As you search more filtering algorithms on eg wikipedia, you'll notice that this is a whole research area and there's more complicated algorithms available, such as bicubic (or in 1D: cubic) or lanczos. 当您在Wikipedia等上搜索更多过滤算法时,您会注意到这是一个完整的研究领域,并且有更复杂的算法可用,例如双三次 (或一维:立方)或lanczos。 For these, IMO it goes too far to explain them here, just look up the functions on wikipedia and do as you need. 对于这些,IMO在这里无法对它们进行解释,只需要在Wikipedia上查找功能并根据需要进行即可。 Which one is right for you is a matter of taste - or better, it basically depends on how you want to balance quality and speed. 哪一个适合您是一个品味问题-或更好,它基本上取决于您如何平衡质量和速度。 Higher-tap filters (lanczos > cubic > linear > nearest-neighbour) will give better quality, but will also be computationally slower. 抽头较高的过滤器(lanczos>三次方>线性>最近邻)将提供更好的质量,但计算速度也较慢。
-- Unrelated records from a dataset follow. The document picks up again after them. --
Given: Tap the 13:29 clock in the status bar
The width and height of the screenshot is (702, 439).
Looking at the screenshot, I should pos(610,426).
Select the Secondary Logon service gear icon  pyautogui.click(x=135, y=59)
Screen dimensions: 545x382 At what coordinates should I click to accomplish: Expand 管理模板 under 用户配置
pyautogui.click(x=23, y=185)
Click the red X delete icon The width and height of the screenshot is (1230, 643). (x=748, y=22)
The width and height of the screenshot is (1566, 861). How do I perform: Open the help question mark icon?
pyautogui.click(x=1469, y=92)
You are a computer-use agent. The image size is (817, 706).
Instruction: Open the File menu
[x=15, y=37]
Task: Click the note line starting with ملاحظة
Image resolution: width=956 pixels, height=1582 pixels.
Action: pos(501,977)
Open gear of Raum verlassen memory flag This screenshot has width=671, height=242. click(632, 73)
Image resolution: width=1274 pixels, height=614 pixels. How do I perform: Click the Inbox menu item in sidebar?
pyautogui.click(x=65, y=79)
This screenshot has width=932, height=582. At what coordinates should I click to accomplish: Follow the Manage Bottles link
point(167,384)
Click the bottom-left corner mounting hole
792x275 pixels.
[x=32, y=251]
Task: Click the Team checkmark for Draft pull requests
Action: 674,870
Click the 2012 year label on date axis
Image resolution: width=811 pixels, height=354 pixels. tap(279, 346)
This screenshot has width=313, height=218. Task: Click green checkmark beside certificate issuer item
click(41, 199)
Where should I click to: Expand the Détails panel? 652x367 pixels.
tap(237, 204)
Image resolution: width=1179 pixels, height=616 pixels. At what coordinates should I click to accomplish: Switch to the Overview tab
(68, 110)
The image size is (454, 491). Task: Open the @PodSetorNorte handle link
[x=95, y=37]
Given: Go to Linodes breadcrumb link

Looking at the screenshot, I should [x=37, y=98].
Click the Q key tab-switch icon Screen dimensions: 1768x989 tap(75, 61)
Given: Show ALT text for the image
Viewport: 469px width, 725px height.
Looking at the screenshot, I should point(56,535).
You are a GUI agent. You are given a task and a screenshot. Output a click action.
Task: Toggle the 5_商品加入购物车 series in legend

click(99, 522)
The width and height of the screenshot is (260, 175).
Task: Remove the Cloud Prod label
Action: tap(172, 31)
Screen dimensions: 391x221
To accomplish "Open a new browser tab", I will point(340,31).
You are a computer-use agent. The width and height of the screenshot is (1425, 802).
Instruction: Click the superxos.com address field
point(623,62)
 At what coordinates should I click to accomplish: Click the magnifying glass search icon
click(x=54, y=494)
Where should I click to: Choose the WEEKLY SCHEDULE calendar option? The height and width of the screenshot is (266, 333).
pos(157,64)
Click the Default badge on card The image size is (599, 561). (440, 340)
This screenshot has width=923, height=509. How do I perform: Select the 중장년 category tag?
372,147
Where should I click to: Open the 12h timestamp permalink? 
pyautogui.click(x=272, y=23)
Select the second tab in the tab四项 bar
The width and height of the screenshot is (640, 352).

Lastly, you mentioned that you're interested in doing this yourself, which is why I explain all this here. 最后,您提到您对自己执行此操作感兴趣,这就是为什么我在这里解释所有这些。 But please understand that writing a bug-free, high-quality multi-tap filtering function (eg for lanczos, or even bicubic) will actually take quite some time/effort and will require significant knowledge in vector processing (SIMD, eg x86 AVX/SSE or arm Neon) to be practically useful. 但是请理解,编写无错误的高质量多抽头过滤功能(例如用于lanczos甚至双三次)实际上会花费一些时间/精力,并且需要在向量处理(SIMD,例如x86 AVX / SSE或Arm Neon)实用。 If your end goal is to use this in any serious setting, you probably do want to use existing software that implements these algorithms, eg swscale in ffmpeg, simply because they already implement all of this. 如果您的最终目标是在任何严重的情况下使用它,则可能确实想使用实现这些算法的现有软件,例如ffmpeg中的swscale ,仅因为它们已经实现了所有这些。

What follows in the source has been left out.